Task inputs section start

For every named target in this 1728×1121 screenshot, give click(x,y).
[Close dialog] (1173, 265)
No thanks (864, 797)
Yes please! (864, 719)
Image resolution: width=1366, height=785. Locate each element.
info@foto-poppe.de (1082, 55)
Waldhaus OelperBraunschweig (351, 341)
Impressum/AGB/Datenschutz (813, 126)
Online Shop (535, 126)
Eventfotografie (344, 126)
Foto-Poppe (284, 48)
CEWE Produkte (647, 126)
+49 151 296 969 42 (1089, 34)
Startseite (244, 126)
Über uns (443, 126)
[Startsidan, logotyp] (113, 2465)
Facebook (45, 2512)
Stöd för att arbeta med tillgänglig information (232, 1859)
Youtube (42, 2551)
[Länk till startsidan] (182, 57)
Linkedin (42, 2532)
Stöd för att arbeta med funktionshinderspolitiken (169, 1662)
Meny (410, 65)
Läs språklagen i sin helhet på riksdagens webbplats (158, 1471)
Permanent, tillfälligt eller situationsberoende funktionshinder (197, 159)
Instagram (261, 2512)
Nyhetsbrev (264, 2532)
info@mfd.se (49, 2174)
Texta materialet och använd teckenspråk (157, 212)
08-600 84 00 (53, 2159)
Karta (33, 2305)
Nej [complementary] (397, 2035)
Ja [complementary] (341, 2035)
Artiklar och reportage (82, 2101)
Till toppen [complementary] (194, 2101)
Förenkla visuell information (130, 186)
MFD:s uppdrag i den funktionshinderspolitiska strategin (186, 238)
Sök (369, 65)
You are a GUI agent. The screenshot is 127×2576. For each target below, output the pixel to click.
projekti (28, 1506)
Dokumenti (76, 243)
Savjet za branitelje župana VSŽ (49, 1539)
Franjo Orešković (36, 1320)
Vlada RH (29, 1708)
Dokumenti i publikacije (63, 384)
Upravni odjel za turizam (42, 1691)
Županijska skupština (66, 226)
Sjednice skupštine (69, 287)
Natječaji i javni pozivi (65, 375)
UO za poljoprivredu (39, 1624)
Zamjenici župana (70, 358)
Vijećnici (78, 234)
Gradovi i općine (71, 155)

Task inputs section end

* _Directions_
Exactly as they stand, set down the lines from the top of the data through the line with "Foto-Poppe (284, 48)".

* _Answer to this problem_
For every named target in this 1728×1121 screenshot, give click(x,y).
[Close dialog] (1173, 265)
No thanks (864, 797)
Yes please! (864, 719)
Image resolution: width=1366, height=785. Locate each element.
info@foto-poppe.de (1082, 55)
Waldhaus OelperBraunschweig (351, 341)
Impressum/AGB/Datenschutz (813, 126)
Online Shop (535, 126)
Eventfotografie (344, 126)
Foto-Poppe (284, 48)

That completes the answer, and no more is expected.